It happened so quickly in the mainstream American imagination. Russia went from being merely part of the rogues’ gallery of American adversaries to an opaque, Oriental Reich bent on global conquest. Russia is on its way to being another North Korea—a country about which people will believe anything, as long as it’s bad. Following Russia’s annexation of Crimea, people are seriously discussing whether or not Russia is about to conquer Scandinavia. Russia didn’t even invade all of Ukraine, but the US Pacific Northwest better watch out.
Despite liberal fetishism of the idea that “knowledge is power,” information doesn’t confer power or spread based on its quality alone. Stories about the depravity of America’s enemies are amplified because of how they serve the interests of the powerful. A bellicose Russia is an ideal vector for stories that make America look good. It gives the US a chance to perform concern for high-minded ideals. For additional traction, these narratives are reduced to the simplest moral binary. When these elements are married, it guarantees that you’ll be hearing that story–whether it’s true or not. All of these elements came together this week in a widely circulated hoax, concerning anti-Semitic flyers being handed out by Russian-allied separatists in Donetsk. The hoax encapsulates American propaganda’s favored tropes: whitewashing the actions of America and its allies and ascribing Nazi-like behavior to America’s enemies.

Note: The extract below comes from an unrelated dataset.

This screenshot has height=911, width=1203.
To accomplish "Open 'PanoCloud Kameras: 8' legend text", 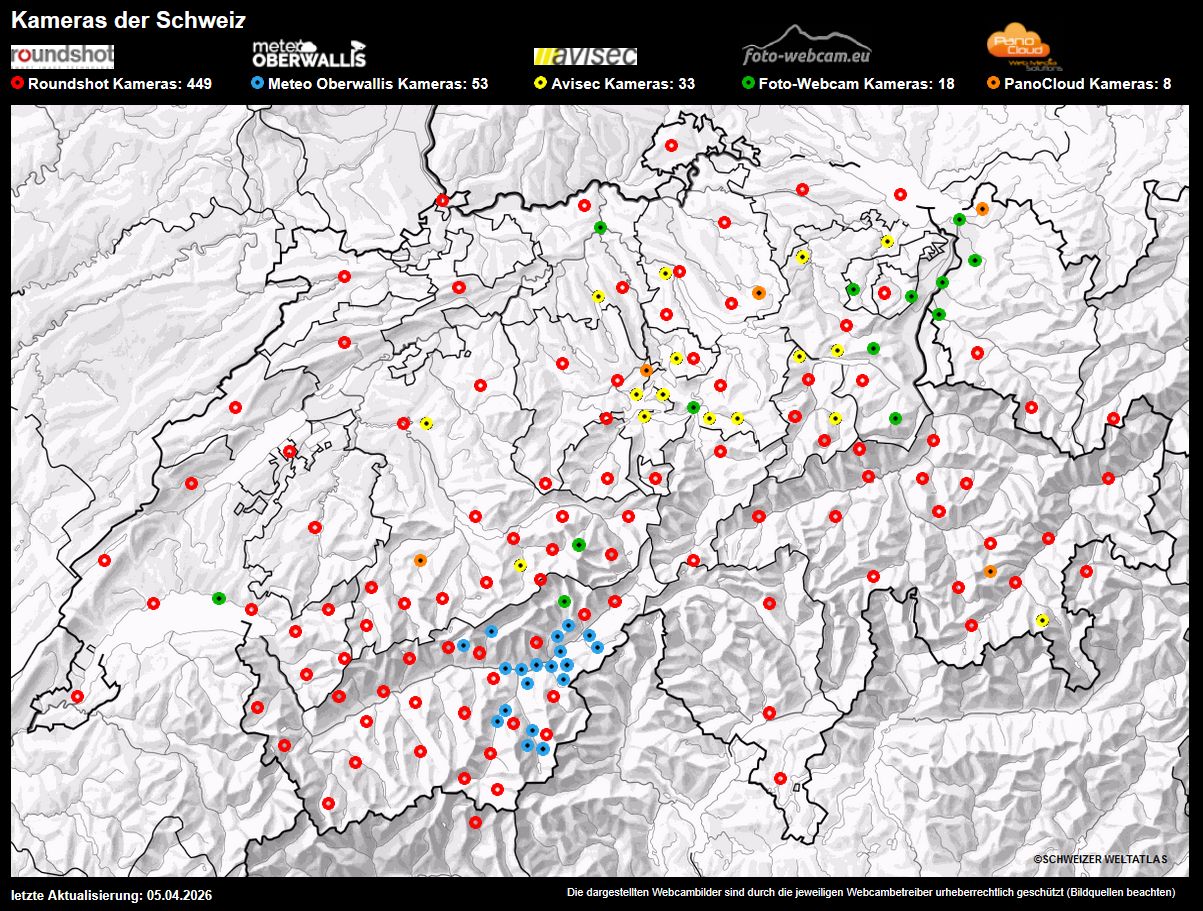I will [1089, 84].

The story was that pro-Russian elements had disseminated flyers in the separatist-friendly Ukrainian region of Donetsk, ordering local Jews to “register.” The letter, with its threatening, anti-Semitic nature containing overtones of the Holocaust, caused “an international scandal.” The American mainstream media, from Drudge Report to ThinkProgress, took it up and amplified the story. The letter made its way to Secretary of State John Kerry, who called it “grotesque.”
It certainly would have been grotesque, if it had been true. However, the letter was a hoax, fabricated for as-yet-unknown ends. The content of the letter itself should’ve raised questions. A portion within accused local Jews of collaboration with the “Bandera Junta.” A group aligning themselves with Stepan Bandera, a Ukrainian figure who collaborated with the Nazis, would be an unlikely ally for Donetsk’s Jews. The American media loses its already anemic critical faculties to make America’s enemies look identical to the Third Reich. Beyond the American media’s receptiveness to this message, this narrative is very friendly to America’s interests in the Ukraine. At this point, aligning the pro-Russian separatists of Ukraine with right-wing anti-Semites accomplishes a whitewash of America’s support of Ukraine’s neo-Nazis.